How to Get Your Start in Coding

Some tips for anyone looking to begin a programming language.

If you’ve been following In the Aggregate recently, then you saw that I recently learned how to build apps in Shiny. For me, this was a tremendous accomplishment, with apps being something I had marveled over since I started working in the fantasy space six years or so ago.

Something I realized while creating the NBA Sim App was that it was not a particularly challenging assignment in itself. Sure, it required me learning something new — and grinding through that learning curve — but the main barrier of entry was my own intimidation that this would be too intricate for a novice such as myself.
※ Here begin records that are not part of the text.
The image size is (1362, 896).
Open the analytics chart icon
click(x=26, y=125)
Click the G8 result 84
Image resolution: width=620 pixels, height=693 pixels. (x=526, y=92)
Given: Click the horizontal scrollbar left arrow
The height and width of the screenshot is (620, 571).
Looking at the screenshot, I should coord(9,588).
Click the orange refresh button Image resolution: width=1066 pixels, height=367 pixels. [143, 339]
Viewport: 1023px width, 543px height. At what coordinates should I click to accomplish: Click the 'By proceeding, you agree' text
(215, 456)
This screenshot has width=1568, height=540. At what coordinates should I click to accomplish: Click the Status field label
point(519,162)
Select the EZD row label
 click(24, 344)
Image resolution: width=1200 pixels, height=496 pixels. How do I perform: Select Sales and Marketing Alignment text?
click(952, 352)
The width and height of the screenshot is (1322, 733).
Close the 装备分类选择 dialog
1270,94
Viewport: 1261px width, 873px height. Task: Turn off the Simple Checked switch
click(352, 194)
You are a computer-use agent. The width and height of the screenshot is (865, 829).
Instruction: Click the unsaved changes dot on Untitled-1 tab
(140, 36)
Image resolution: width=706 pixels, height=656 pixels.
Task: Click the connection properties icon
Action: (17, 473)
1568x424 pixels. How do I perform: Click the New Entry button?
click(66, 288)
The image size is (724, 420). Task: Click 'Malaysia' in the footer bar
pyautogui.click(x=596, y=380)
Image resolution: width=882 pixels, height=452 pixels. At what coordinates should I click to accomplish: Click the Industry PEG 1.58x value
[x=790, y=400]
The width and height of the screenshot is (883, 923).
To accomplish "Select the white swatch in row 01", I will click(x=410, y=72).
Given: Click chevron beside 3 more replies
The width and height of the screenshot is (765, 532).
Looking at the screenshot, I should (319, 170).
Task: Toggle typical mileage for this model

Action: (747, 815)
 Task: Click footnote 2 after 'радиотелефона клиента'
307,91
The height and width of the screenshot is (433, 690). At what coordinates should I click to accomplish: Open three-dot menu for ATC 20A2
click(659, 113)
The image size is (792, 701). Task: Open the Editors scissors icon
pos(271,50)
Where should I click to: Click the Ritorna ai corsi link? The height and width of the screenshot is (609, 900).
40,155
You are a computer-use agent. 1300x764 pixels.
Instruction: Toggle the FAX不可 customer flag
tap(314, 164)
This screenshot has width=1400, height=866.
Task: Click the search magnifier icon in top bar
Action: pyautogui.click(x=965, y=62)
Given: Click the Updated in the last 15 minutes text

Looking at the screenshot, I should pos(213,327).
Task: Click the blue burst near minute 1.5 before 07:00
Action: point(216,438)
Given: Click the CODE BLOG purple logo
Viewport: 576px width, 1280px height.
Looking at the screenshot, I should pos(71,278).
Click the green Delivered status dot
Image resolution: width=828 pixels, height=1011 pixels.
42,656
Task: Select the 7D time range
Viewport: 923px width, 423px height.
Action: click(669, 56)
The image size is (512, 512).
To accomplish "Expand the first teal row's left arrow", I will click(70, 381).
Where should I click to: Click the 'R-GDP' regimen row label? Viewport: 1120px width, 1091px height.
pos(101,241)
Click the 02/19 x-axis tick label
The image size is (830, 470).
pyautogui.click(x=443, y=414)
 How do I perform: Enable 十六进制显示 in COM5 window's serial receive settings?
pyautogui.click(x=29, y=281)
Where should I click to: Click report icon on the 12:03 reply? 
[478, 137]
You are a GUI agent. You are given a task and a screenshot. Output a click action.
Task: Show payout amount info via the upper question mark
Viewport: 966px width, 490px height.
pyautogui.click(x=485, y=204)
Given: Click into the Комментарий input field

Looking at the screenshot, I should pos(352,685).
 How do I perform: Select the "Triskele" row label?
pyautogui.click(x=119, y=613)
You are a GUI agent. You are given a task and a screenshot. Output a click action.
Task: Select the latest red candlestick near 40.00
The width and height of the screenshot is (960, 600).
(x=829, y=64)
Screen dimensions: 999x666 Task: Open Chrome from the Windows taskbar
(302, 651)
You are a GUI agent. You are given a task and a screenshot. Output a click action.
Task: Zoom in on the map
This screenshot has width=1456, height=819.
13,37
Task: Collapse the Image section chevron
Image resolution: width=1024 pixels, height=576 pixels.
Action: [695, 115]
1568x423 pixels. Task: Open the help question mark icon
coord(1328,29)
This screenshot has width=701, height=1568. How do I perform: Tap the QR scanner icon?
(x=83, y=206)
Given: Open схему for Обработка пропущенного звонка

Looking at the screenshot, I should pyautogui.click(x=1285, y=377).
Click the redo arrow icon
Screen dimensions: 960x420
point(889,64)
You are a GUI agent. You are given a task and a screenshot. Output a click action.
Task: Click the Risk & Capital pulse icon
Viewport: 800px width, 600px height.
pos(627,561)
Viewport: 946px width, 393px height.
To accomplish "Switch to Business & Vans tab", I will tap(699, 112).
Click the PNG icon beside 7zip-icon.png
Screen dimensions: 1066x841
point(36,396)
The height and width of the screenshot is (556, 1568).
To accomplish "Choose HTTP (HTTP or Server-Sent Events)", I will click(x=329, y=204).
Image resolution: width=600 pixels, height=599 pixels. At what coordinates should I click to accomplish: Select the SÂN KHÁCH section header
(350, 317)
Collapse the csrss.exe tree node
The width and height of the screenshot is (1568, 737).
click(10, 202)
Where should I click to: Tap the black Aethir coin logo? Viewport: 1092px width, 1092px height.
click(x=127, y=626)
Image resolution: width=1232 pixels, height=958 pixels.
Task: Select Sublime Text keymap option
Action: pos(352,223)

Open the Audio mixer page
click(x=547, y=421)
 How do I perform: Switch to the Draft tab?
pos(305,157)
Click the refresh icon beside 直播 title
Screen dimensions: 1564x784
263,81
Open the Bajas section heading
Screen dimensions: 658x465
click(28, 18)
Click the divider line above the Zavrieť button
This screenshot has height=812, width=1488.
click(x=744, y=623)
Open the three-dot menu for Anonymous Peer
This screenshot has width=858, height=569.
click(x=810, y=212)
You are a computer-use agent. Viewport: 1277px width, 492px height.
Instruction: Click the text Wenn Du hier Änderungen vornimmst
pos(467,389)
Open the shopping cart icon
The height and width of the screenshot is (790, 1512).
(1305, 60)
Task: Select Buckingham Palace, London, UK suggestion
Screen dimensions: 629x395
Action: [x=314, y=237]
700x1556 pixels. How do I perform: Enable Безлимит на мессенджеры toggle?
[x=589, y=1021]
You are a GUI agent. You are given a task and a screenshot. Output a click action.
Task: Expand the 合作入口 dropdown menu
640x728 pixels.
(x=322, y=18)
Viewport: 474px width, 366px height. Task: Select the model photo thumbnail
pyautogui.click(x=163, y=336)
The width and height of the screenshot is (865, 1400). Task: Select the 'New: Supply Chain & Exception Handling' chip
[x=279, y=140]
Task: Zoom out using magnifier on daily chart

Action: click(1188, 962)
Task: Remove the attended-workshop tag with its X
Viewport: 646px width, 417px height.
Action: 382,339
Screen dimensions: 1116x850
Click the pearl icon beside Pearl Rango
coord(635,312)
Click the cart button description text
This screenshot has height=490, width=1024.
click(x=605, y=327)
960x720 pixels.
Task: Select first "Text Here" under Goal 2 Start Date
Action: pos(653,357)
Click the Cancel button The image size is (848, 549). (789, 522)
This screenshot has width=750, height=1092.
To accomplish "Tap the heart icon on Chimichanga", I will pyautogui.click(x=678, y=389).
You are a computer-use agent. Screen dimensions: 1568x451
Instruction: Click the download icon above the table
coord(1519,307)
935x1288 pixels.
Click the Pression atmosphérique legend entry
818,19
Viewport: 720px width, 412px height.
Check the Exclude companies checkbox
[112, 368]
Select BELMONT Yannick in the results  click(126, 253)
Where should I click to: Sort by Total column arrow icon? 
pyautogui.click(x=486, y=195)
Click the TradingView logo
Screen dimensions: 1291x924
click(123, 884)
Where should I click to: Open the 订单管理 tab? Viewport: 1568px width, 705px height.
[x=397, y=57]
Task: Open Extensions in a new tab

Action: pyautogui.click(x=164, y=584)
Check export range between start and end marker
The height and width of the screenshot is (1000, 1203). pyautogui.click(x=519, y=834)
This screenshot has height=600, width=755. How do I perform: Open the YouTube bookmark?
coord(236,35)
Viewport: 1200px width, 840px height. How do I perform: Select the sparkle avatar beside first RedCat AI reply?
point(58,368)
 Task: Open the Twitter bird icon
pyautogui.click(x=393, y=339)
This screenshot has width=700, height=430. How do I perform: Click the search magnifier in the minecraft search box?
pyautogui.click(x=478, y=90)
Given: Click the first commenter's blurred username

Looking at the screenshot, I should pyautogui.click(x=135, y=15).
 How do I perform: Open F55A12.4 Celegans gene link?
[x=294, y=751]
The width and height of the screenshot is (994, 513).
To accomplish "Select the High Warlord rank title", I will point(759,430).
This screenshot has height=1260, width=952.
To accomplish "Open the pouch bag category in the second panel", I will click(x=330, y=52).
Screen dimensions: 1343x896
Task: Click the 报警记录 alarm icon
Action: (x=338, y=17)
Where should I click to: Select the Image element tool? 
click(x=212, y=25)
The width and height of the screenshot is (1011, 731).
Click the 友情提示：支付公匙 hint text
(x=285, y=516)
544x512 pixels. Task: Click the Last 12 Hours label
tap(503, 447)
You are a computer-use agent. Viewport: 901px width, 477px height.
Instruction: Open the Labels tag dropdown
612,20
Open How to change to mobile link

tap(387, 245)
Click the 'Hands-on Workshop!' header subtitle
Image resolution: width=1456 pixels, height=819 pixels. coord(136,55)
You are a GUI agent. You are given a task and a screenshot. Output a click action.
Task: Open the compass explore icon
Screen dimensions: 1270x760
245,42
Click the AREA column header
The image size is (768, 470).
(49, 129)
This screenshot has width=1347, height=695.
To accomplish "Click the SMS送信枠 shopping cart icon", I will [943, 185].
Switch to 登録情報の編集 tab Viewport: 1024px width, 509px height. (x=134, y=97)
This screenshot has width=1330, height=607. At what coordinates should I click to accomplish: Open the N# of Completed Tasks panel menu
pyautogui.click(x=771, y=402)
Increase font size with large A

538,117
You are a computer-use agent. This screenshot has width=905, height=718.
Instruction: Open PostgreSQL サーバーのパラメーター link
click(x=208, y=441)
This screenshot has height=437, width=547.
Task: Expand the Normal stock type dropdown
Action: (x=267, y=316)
With that in mind, I wanted to put together some tips for those of you looking to get into coding. My experience is in R, but these concepts should be applicable regardless of language.

1. Just Get Started

When I was writing at RotoViz, the email chains were legendary. Multiple reply-alls to the same email, difficult-to-monitor conversations, and the background anxiety that comes with being unsure if everyone got your reply (Do they not think I’m funny? Did that email suck? Oh no.). This was before Slack made life easy for everyone, and you could actually keep track of your interactions. Ah, the good ole days.

Anyway, coding and R Studio had come up a few times in the email chain, but none of us actually knew what we were doing, so the immortal Fantasy Douche set up a GitHub to help get us started.

The first example he created allowed us to scrape a PFR table into R Studio, do some manipulation, and finish with, of course, a visual. I had never felt so powerful. Of course, this was not particularly instructive on its own — I still had no idea what 90% of the words meant — but it opened my eyes up to what was possible. When I started working with bigger data sets that required me getting away from Excel, it was easier to dive into R with enthusiasm.

One of my favorite quotes is from Chinese philosopher Lao-Tzu, who said, “A journey of a thousand miles begins with a single step” (oh yeah, we’re getting deep today). You aren’t going to be great at coding right away. I’ve been working on different projects for a few years and still have learned maybe 10% of things I’d be interested in doing. But throw your hat in the ring. You’ll be glad you did.

2. Find Projects That Interest You

While I’m sure there are plenty of quality courses out there that you can take to improve your coding skills, I recommend learning by doing. Unless you are using this immediately for your professional career, there is no reason to be classically trained in my opinion. Find something that you would like to do in your preferred language, and then set out to do it.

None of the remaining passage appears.